Q: Do I need to report National Provider Identifier (NPI)?

A: If the specific data element (DN592, DN647, DN699) has a mandatory trigger and the condition exists, then the NPI becomes reportable.

Institutional bill reporting

Q: Do I have to report Diagnosis Related Group Codes, DN518 DRG Code?

A: 28 TAC §134.807(f)(8) provides when an insurance carrier calculated a reimbursement amount by applying the most recently adopted and effective Medicare Inpatient Prospective Payment System (IPPS) as required in §134.404 of this title (relating to Hospital Facility Fee Guideline—Inpatient), the DN515 (Contract Type Code) must be reported as ‘01’ and the valid Diagnosis Related Group Code for DN518 must be reported.

Pharmacy bill reporting

Q: How do I report pharmacy compound medications in Texas?

A: 28 TAC §134.807(f)(2) states when reporting compound medications, Loop 2400 Service Line Information SV4 Pharmacy Drug Service must include a separate line for each reimbursable component of the compound medication. The same prescription number for each reimbursable component of the compound medication, including the compounding fee, must be reported.  The compounding fee must be reported using a default NDC number equal to '99999999999' as a separate service line.

Q: Do I report the prescription number for each line when reporting compound drugs?

A: Yes. 28 TAC §134.807(f)(2) provides the same prescription number for each reimbursable component of the compound medication, including the compounding fee, must be reported.

Q: Are there any clarifications to reporting pharmacy bills in Texas?

A: Yes. Please see 28 TAC §134.807(f)(3). Specifically:

  • DN501 Total Charge Per Bill is the total amount charged by the pharmacy or pharmacy processing agent.
  • DN511 Date Insurer Received Bill is the date the insurance carrier received the bill
  • DN512 Date Insurer Paid Bill id the date the insurance carrier paid the pharmacy or pharmacy processing agent
  • DN 638 Rendering Bill Provider Last/Group Name is the name of the dispensing pharmacy
  • DN 690 Referring Provider Last/Group Name is the last name of the prescribing doctor
  • DN691 Referring First Name is the first name of the prescribing doctor

Durable medical equipment reporting

Q: Do I use SV5 for reporting Durable Medical Equipment (DME)?

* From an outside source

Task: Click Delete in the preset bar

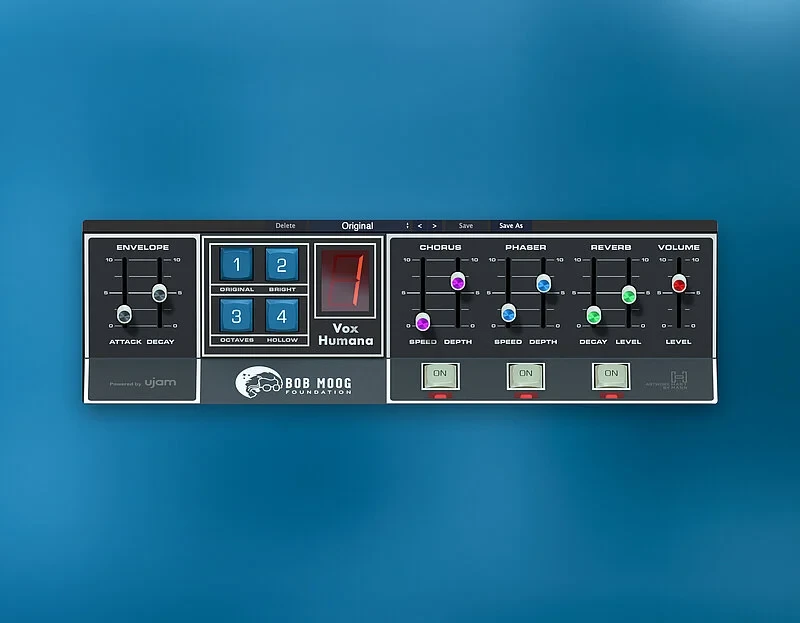Action: click(285, 226)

A: No. In Texas, use Loop 2400 SV1 for reporting DME. The SV5 segment is not used in Texas as referenced in the adopted Texas Medical EDI Difference Table.

Compliance

Q: What are the penalties for inaccurate or late reporting of medical data?

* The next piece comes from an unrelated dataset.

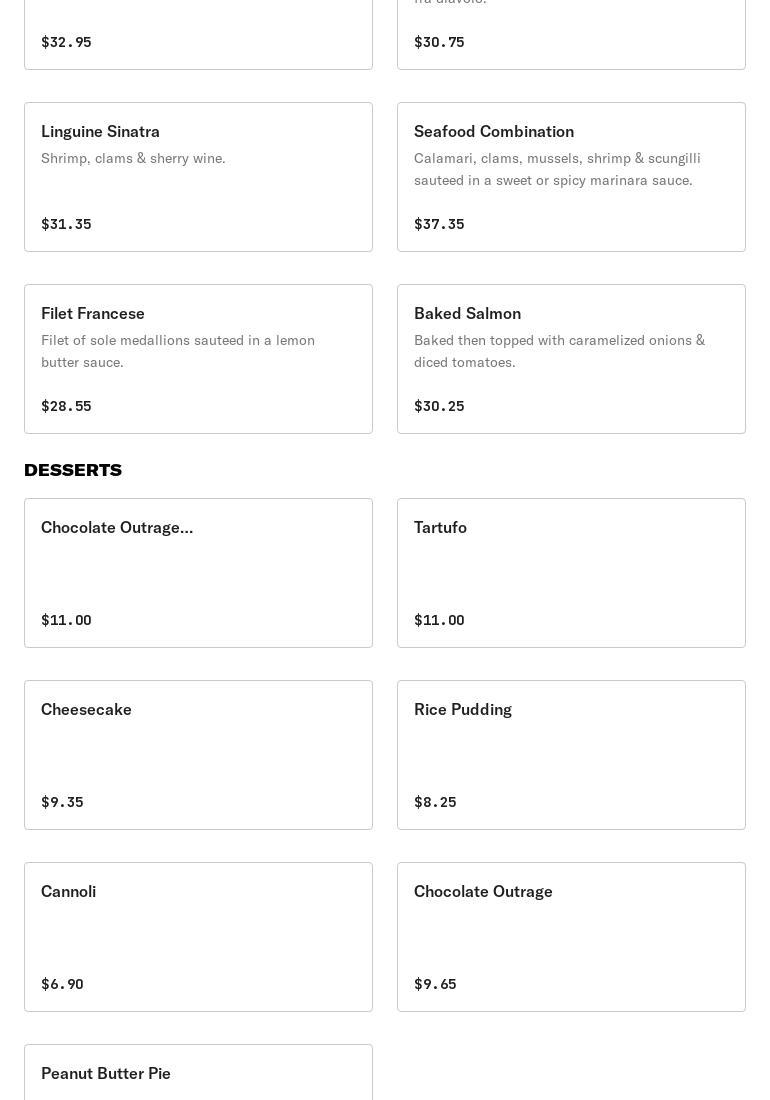Click the Filet Francese description text
Viewport: 770px width, 1100px height.
tap(178, 351)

A: Texas Labor Code (TLC) §415.021 provides for DWC to assess up to $25,000 per day per occurrence of non-compliance. DWC takes TLC §415.021 and 28 TAC §180.26 into consideration before assessing penalties.

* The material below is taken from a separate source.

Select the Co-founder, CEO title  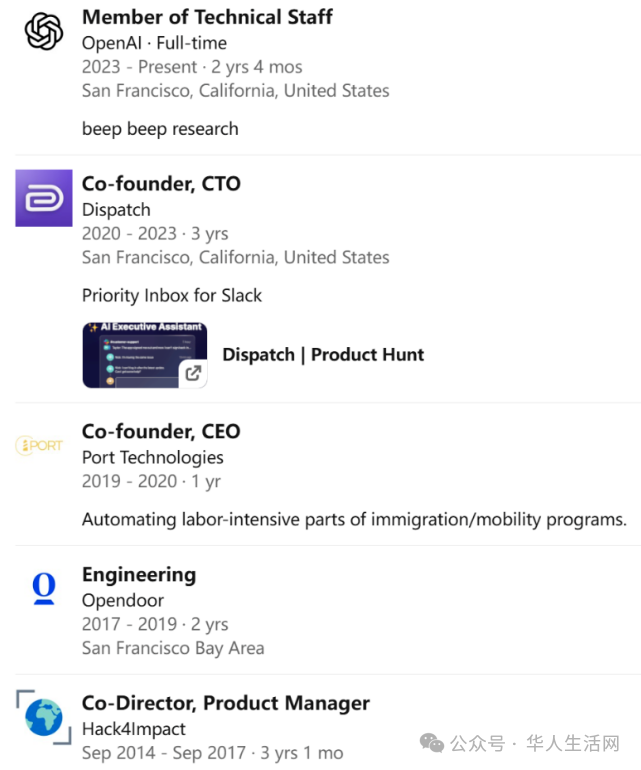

Q: What do I do if I discover inaccurate data reporting or late reporting?

A: If you discover a problem, we encourage you to self-report. Any party may self-report. Claim administrators and EDI trading partners should notify the workers compensation insurance carrier before or at the same time that the self-report is filed.

To file a self-report, send an email to edisupport@tdi.texas.gov with:

  • a description of the issue;
  • the date the issue was discovered;
  • the number of EDI records affected;
  • the corrective action that was or will be taken; and
  • the date the corrected records were or will be filed.